Records excerpted from a collection:
_ _ _ _

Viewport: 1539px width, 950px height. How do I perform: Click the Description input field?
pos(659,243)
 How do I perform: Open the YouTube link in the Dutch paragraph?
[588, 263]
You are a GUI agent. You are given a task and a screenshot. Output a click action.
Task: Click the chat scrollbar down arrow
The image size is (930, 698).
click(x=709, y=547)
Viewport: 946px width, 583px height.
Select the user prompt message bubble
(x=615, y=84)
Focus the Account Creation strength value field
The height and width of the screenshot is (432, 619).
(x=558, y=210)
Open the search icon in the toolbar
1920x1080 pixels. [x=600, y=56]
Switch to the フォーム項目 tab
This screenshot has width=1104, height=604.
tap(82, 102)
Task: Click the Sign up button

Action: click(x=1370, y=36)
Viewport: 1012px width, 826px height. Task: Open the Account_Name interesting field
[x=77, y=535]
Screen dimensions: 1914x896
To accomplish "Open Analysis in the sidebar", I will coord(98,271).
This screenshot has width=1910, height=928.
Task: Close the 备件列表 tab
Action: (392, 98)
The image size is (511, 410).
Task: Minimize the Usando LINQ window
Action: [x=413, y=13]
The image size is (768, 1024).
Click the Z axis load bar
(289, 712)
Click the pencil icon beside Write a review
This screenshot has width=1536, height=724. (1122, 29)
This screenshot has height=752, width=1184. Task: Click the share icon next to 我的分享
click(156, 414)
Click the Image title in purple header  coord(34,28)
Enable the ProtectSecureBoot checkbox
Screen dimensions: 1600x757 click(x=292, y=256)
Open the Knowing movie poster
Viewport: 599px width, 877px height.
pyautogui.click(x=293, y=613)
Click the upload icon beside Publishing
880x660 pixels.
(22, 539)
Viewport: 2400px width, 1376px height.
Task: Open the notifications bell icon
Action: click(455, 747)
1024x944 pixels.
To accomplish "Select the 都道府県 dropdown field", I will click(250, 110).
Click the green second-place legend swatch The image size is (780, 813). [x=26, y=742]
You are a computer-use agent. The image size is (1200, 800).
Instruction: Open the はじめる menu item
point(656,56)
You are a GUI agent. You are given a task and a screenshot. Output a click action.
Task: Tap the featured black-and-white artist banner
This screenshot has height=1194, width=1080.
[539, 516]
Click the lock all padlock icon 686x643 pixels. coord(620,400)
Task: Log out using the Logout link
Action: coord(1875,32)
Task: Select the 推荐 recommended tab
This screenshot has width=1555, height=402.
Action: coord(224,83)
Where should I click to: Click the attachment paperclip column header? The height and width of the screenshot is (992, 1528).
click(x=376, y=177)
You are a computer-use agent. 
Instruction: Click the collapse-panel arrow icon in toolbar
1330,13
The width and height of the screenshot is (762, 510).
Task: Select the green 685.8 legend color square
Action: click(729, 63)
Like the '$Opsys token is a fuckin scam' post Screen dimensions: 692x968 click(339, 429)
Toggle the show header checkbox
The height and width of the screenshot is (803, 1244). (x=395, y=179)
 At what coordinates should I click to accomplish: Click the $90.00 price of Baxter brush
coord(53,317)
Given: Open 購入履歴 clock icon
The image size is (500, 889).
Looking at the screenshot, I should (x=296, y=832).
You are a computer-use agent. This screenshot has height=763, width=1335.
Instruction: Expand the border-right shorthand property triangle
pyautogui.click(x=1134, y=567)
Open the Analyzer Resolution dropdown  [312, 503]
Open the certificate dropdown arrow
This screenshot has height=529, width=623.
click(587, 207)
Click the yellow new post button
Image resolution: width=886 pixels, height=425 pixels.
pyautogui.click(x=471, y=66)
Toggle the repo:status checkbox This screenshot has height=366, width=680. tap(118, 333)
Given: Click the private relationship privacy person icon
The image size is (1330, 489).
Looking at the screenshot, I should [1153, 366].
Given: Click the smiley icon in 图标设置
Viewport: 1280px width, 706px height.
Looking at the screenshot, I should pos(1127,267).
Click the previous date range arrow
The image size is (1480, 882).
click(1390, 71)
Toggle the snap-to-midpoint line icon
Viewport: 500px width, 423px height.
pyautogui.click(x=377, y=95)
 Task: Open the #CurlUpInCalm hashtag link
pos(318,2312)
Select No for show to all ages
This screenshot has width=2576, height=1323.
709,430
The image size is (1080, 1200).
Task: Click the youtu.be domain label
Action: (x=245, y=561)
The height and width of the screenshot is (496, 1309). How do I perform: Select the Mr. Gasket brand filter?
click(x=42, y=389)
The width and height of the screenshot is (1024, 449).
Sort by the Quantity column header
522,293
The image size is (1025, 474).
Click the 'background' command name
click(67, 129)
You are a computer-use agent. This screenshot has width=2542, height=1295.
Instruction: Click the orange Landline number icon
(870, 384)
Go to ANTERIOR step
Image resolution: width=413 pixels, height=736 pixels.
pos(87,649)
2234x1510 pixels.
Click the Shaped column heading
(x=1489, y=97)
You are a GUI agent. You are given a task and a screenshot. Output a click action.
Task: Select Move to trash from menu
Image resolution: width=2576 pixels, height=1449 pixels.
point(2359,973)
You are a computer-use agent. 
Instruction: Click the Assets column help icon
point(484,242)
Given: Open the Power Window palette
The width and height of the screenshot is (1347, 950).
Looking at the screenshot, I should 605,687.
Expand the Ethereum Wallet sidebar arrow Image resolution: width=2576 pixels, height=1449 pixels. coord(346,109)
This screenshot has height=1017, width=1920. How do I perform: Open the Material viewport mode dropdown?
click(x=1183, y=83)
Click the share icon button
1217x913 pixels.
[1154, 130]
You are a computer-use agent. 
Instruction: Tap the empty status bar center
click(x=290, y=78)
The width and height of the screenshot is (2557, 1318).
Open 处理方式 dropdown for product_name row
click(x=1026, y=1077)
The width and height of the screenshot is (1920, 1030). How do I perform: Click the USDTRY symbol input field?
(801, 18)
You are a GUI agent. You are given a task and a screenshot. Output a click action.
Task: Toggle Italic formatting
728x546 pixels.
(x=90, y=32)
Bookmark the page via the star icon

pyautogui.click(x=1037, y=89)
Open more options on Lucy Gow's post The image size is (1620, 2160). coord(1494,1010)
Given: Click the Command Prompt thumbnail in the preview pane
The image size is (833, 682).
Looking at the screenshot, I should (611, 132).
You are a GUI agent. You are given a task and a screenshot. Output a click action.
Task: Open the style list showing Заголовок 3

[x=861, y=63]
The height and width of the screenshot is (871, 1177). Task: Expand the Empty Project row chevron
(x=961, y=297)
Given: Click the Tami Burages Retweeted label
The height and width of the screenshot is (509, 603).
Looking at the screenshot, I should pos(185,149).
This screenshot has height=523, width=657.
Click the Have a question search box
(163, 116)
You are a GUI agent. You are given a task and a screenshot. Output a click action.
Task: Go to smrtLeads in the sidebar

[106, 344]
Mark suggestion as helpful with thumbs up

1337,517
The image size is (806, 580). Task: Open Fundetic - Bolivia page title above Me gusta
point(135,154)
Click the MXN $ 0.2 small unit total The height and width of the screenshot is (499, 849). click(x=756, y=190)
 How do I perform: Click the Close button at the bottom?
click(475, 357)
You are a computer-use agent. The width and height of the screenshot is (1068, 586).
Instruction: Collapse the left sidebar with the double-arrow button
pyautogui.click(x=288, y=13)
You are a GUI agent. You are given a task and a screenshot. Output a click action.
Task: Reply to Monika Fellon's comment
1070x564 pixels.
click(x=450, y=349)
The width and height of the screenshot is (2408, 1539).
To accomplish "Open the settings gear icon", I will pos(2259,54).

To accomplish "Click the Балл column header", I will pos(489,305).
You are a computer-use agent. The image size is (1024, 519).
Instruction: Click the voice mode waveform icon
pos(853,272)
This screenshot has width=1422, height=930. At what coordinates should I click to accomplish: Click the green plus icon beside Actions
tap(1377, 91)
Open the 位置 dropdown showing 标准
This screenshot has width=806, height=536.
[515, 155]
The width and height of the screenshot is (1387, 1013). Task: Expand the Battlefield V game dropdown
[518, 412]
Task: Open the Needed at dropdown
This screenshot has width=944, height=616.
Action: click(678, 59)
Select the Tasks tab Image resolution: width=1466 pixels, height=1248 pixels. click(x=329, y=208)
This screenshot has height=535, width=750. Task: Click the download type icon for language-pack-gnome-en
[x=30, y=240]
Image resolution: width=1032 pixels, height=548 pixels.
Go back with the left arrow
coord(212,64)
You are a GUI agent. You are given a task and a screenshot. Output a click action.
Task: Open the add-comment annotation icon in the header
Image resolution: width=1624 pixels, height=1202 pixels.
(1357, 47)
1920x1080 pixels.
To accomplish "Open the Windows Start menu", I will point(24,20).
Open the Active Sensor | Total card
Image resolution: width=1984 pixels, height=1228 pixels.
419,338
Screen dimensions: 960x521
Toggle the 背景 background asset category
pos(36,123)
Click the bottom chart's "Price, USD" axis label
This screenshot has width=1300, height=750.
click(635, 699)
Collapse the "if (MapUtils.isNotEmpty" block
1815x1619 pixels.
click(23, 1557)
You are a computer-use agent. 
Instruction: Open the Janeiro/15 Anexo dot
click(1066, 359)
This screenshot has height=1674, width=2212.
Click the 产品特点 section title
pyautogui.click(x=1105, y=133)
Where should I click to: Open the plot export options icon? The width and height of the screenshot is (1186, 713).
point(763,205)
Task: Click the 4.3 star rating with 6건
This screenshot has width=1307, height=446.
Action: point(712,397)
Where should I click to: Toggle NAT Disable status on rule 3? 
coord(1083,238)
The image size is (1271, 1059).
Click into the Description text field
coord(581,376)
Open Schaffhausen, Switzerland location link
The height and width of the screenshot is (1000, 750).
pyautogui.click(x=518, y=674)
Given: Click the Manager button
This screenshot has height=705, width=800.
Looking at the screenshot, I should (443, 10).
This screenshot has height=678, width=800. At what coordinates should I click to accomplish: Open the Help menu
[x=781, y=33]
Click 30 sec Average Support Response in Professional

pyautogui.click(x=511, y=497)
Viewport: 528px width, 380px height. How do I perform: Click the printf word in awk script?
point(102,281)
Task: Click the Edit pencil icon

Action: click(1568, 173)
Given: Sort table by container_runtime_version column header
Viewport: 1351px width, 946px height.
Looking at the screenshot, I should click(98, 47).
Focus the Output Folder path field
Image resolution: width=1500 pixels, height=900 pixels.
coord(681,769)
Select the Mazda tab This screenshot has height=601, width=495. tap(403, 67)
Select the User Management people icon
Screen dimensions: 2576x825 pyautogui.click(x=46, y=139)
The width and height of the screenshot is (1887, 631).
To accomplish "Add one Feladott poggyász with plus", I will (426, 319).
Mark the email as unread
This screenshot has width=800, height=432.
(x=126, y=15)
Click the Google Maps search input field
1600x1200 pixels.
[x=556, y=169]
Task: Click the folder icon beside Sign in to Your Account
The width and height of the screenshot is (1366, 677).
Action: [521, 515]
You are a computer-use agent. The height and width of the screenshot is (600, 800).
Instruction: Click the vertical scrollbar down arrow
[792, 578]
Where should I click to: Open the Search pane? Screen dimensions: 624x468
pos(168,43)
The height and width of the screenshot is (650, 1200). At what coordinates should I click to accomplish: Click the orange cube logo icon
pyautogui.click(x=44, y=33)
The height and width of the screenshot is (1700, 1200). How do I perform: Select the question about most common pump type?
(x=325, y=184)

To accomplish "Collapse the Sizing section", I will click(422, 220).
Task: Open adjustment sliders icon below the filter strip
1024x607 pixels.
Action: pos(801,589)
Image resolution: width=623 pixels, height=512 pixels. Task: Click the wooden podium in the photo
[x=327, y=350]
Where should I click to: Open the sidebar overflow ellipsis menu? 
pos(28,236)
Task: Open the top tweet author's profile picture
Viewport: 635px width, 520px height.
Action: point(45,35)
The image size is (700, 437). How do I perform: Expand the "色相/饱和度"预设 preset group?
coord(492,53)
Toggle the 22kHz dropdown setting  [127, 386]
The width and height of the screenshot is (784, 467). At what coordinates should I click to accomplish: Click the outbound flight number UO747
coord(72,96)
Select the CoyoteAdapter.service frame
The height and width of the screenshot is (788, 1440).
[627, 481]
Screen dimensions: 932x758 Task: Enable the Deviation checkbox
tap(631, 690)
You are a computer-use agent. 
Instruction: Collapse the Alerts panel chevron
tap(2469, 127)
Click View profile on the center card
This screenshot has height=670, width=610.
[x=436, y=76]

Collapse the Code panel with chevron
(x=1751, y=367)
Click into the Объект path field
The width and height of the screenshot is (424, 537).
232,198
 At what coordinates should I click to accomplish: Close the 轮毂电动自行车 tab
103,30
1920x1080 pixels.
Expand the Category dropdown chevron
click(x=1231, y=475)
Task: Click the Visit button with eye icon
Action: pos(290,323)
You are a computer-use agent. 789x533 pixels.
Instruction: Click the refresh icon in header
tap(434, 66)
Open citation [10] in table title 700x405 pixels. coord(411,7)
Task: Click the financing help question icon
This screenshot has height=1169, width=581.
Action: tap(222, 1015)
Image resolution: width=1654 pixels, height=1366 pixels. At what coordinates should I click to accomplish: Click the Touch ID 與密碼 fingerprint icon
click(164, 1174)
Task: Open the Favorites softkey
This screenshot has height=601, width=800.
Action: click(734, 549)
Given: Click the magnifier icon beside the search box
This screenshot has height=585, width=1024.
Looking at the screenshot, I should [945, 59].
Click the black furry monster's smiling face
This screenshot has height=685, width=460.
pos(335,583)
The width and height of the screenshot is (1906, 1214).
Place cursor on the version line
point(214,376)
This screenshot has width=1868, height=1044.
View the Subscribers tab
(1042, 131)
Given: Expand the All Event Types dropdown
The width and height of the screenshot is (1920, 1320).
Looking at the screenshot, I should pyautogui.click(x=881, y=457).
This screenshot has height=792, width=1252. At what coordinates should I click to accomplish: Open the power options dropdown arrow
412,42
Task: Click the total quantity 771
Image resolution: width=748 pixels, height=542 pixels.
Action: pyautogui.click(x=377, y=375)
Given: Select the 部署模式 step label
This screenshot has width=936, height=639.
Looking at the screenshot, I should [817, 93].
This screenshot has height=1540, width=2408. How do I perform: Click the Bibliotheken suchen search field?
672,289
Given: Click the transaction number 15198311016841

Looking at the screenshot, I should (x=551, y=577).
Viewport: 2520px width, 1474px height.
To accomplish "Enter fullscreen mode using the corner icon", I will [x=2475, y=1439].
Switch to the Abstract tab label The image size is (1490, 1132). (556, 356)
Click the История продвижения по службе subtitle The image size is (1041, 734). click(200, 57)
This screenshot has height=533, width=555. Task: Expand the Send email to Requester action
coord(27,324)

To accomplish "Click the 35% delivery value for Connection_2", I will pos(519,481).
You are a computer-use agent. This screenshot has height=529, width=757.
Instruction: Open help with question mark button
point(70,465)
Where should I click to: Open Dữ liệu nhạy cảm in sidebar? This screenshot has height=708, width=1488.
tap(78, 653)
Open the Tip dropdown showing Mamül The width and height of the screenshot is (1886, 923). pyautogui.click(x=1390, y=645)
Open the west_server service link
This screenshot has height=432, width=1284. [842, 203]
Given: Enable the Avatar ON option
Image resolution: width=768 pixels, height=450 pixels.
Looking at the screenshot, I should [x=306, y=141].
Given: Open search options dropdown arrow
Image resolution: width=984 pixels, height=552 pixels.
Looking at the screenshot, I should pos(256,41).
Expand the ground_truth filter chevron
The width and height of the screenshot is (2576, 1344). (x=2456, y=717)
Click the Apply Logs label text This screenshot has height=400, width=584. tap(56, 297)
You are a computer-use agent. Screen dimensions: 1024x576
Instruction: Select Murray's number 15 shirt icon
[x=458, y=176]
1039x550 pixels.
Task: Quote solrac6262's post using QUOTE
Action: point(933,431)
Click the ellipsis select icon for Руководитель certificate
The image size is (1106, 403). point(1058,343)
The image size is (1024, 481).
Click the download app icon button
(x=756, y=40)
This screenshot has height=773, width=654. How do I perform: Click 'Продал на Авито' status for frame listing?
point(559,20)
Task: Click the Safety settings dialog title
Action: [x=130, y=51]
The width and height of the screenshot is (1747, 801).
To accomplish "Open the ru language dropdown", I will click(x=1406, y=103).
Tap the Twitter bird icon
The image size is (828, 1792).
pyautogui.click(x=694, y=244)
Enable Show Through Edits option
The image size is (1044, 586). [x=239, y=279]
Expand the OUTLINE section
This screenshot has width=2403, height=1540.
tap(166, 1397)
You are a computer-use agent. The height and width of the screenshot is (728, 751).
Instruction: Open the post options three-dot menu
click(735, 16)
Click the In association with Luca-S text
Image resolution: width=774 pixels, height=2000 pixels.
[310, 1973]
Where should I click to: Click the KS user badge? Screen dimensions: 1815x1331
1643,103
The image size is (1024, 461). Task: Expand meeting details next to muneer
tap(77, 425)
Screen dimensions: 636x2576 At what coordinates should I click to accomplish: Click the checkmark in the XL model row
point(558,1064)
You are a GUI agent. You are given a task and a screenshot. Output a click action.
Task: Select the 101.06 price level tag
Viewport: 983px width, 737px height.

_ _ _ _

--- Goal ---
Return verbatim the lines of the material from its first line through the line containing "(x=615, y=84)", inclusive.

--- Exercise solution ---
Viewport: 1539px width, 950px height. How do I perform: Click the Description input field?
pos(659,243)
 How do I perform: Open the YouTube link in the Dutch paragraph?
[588, 263]
You are a GUI agent. You are given a task and a screenshot. Output a click action.
Task: Click the chat scrollbar down arrow
The image size is (930, 698).
click(x=709, y=547)
Viewport: 946px width, 583px height.
Select the user prompt message bubble
(x=615, y=84)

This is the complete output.